== Text section ==
Here are some sketchnotes I made while listening to this On Being podcast with Maira Kalman and feeling thankful for small pleasures.

“To be under a tree with Maira Kalman and her talk on angst and ritual: bliss.”
Brief moments of watching the sea. Nature is such a miracle.


After Joan Didion, I re-read The Emigrants by WG Sebald. Ever since I discovered them on Rukminee’s bookshelf, I re-read one every year.

“The seasons and the years came and went…and day by day, hour by hour, with every beat of the pulse one lost more and more of one’s qualities and became less comprehensible to oneself, increasingly abstract.”

Extended solitude makes me write more: “Drawing is easy and lets me construct my own alternate version of reality. Because doesn’t everyone do that, only I do it in visuals. Sebald apparently started writing his beautiful immersive transporting prose where stories blur the lines between fact and fictions, events and the recounting of them, and the memories of events, because he wasn’t satisfied with academic historical writing or with current biographical prose. Drawing is easy; because like Maira Kalman says,
“Writing is too serious and angst-ridden.”
Like life.

“Seeing, Hearing, Listening
When we see someone often we only see what we want to see, and what we think should be there. The eye joins the cognitive dots and sends the visual to the brain (??)
But drawing gives us a chance to really look at something, explore it with our eyes, see without bias.

== Dataset content ==
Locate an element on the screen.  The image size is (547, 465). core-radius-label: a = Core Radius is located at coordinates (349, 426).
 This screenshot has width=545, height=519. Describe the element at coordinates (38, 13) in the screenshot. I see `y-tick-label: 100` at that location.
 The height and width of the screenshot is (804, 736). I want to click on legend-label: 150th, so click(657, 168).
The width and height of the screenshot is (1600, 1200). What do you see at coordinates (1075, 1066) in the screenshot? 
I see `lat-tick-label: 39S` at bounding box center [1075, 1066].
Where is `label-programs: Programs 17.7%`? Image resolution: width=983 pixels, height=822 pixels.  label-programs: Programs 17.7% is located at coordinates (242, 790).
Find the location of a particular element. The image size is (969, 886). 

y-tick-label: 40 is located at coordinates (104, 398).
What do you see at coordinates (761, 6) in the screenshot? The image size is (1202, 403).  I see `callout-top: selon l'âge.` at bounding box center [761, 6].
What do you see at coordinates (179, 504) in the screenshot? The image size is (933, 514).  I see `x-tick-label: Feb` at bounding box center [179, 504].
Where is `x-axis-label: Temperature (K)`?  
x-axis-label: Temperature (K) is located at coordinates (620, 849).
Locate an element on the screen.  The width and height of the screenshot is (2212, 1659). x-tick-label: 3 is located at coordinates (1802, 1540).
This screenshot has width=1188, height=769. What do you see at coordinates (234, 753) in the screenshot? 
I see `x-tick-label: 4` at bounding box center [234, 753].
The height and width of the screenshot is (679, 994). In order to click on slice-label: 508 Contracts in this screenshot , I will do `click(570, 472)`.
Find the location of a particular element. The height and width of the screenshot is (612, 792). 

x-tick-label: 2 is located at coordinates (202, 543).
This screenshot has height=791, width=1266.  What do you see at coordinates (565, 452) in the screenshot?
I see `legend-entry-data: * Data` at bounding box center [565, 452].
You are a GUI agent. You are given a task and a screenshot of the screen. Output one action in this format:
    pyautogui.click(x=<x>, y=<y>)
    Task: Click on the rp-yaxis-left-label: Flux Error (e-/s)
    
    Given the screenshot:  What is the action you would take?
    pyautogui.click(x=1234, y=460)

== Instruction A ==
Answer these questions from the sketchnotes post, one line each:
(i) Which podcast was the writer listening to while making the sketchnotes?
(ii) Which book did the writer re-read after Joan Didion?
(iii) In the quoted Maira Kalman line, what two words describe writing?
== Instruction B ==
Go on with the sketchnotes post, starting right after its final sentence.

== Your response A ==
(i) On Being, in the episode with Maira Kalman.
(ii) The Emigrants by WG Sebald.
(iii) Serious and angst-ridden.

== Your response B ==
It’s a bit like active listening, being open and then responding. Why do I enjoy drawing from memory? It is after all a reconstruction.”
And did I mention how much I love reading Sebald? His gothic prose saves me from my own melancholy every single time.

“It seems to me then as if all the moments of our life occupy the same space, as if future events already existed, and were only waiting for us to find our way to them at last.”
So ironic in the context of this holiday.
A break from the distant past of 2015 to the last holiday we took a few months ago. We’d gone to Sri Lanka, but as you’ll see from my drawings, events conspired to make the holiday more about the hotel room than the place.
“Here we are, in a neighboring country that looks and feels familiar, but such a different vibe, such a different sense of people.”

We’d planned to go to all these places that I’d drawn in the map, but I ended up in the hotel at Bentota the whole time, because Orin fell ill and only recovered the day we were leaving for Delhi. These are some drawings done on the road.


On this trip I started using water-soluble color pencils for the first time, and really enjoyed moving away from lines to shadows. (Forgive the quality of these images, my scanner is broken so there’s a big glare in all the scans.)
These drawings done in Kandy Botanical Gardens were the first ones where I was trying to figure out how to use color pencils.


Discovered the writing of Joan Didion in The Year of Magical Thinking on this trip.

“You have to pick the places you don’t walk away from.”
And the same is true of people, I think.
And by the way, I used a Kaagazi sketchbook and loved it. Will be definitely using more of their books now.